Summary
holding that Bowery incorrectly computed New York City financial corporation tax
Summary of this case from Federal Deposit Ins. v. St. of N.Y.Opinion
Argued January 3, 1985
Decided February 14, 1985
Appeal from the Appellate Division of the Supreme Court in the First Judicial Department.
Frederick A.O. Schwartz, Jr., Corporation Counsel ( Gale Zareko, Stanley Buchsbaum and Maurice Ravage of counsel), for appellants.
Thomas S. Howard, Douglas J. McClintock and Michael V. Kaprelian for respondent in the first above-entitled proceeding. Terence F. Gilheany, Arnold J. Zurcher, Jr., and Rosemary C. Byrne for respondent in the second above-entitled proceeding.
On this appeal, we are asked to determine the proper method of calculating the tax base upon which to premise the alternative minimum tax imposed by the City of New York upon savings banks and savings and loan associations.
Petitioner, Bowery Savings Bank (Bowery) is a mutual savings bank organized and existing under the Banking Law of the State of New York. Bowery timely filed New York City financial corporation tax returns for its taxable years 1973 through 1975, and computed its tax thereon on the basis of the alternative minimum tax imposed by the Administrative Code of the City of New York. By notices of deficiency dated May 25, 1977, respondents, Philip R. Michael, as Commissioner of Finance of the City of New York, and the Department of Finance of the City of New York (hereinafter collectively referred to as "the Department"), asserted deficiencies in Bowery's New York City financial corporation tax for the taxable years in issue. On August 22, 1977, Bowery filed petitions for redetermination of the alleged deficiencies in its financial corporation tax, and on May 21, 1981, Bowery filed amended petitions for redetermination of the proposed deficiencies. Formal hearings were conducted, at which the sole issue was the proper method of computing the alternative minimum tax under section R46-37.53 (b) (2). On March 10, 1983, the Department denied Bowery's petitions and issued a final determination of the tax liability. The final determination was of a deficiency for the years 1973, 1974 and 1975 in the principal amount of $153,289.67, plus interest of $74,676.48, for a total of $227,966.15. On July 8, 1983, Bowery commenced a proceeding pursuant to CPLR article 78 seeking to annul the Department's final determination, which was subsequently transferred to the Appellate Division, First Department, for disposition pursuant to CPLR 7804 (g).
The alternative minimum tax was imposed under section R46-37.5 (b) (2) for taxable years ending on or before December 31, 1973; section R46-37.51 (b) (2) for taxable years beginning on or after January 1, 1974 and ending on or before December 31, 1974; and section R46-37.53 (b) (2) for taxable years beginning on or after January 1, 1975. These three sections are identical but for the rates of tax imposed thereunder, which are 1.43%, 1.716% and 2.574%, respectively.

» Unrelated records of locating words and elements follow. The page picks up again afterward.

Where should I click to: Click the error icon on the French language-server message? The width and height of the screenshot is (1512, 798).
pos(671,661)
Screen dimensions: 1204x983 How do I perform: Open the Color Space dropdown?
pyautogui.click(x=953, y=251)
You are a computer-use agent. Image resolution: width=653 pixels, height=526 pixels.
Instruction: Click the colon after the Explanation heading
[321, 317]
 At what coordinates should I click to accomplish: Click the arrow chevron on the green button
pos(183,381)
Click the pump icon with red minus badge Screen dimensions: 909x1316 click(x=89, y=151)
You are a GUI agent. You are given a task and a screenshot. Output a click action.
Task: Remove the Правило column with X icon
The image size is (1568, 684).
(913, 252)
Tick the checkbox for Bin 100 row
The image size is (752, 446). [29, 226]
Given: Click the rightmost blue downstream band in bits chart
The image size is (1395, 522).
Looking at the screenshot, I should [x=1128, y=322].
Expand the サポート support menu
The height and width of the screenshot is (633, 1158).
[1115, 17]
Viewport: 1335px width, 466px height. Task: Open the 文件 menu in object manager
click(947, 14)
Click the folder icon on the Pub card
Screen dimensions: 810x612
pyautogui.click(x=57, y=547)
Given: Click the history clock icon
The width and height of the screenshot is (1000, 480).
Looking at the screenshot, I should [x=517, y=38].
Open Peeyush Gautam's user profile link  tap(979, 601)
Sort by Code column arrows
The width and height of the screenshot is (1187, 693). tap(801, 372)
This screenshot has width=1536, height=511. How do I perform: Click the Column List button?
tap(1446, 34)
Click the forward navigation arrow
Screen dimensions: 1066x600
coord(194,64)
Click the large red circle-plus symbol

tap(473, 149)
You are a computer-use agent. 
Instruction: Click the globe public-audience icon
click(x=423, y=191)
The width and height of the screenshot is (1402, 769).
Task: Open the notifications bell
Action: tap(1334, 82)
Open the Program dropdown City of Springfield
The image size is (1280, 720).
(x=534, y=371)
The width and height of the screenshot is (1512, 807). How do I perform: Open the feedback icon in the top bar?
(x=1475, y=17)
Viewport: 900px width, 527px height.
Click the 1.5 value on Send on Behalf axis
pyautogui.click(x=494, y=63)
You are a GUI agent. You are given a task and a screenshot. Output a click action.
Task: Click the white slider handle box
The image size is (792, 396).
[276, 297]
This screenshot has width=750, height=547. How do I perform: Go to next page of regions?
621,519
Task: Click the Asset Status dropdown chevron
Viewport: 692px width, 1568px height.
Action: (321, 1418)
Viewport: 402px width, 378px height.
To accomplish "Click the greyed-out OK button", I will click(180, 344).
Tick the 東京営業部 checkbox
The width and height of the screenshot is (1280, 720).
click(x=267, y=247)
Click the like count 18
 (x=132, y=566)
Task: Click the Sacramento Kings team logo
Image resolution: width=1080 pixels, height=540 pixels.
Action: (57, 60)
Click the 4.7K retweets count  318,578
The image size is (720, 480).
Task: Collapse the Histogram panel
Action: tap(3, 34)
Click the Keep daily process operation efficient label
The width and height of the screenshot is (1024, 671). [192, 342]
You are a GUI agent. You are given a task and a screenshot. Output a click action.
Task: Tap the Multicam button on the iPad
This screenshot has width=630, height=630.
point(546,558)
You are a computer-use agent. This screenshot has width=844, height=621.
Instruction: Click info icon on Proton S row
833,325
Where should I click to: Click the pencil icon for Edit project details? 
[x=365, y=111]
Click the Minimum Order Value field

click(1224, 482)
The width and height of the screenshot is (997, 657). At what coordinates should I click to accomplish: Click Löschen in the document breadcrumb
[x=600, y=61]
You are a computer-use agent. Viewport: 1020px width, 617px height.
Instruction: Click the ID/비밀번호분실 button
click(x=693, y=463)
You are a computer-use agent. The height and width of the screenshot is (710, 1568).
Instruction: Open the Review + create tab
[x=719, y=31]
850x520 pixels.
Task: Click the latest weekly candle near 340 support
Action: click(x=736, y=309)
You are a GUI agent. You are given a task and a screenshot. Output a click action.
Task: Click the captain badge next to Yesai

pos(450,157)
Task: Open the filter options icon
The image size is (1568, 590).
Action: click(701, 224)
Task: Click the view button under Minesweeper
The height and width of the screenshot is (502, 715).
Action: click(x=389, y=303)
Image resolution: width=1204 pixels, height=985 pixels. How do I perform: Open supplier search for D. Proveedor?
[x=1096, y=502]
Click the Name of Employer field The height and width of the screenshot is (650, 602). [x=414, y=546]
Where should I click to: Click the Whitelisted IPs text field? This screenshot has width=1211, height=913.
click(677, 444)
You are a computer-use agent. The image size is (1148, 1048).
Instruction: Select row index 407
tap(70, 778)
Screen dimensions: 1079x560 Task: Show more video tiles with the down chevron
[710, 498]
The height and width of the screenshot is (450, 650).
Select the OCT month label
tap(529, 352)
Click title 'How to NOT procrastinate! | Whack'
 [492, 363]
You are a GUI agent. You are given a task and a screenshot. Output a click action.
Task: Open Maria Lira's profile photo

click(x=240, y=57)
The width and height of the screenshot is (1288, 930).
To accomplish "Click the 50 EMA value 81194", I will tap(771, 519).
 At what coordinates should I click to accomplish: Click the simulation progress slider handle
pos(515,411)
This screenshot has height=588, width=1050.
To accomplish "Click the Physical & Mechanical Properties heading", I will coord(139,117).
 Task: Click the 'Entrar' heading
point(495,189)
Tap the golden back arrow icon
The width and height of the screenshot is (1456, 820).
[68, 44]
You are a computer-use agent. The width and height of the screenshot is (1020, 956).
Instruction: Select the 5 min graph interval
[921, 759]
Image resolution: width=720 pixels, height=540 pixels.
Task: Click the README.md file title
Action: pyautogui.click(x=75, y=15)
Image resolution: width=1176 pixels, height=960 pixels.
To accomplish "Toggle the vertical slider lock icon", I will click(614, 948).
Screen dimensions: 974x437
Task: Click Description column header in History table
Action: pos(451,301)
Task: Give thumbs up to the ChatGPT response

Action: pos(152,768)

To simplify the discussion, all references will be to section R46-37.53 (b) (2).
The circumstances relevant to the petition of the American Savings Bank of New York are virtually identical to those surrounding Bowery's financial corporation tax dispute. The American Savings Bank (American) is a mutual savings bank organized and existing under the Banking Law of the State of New York. In the taxable years 1973, 1974 and 1975, American paid New York City financial corporation taxes in accordance with the alternative minimum tax. ( See, Administrative Code § R46-37.53 [b] [2].) By notices of deficiency dated January 9, 1978, the Department advised American of alleged deficiencies in the amount of its financial corporation tax payments for the taxable years in question.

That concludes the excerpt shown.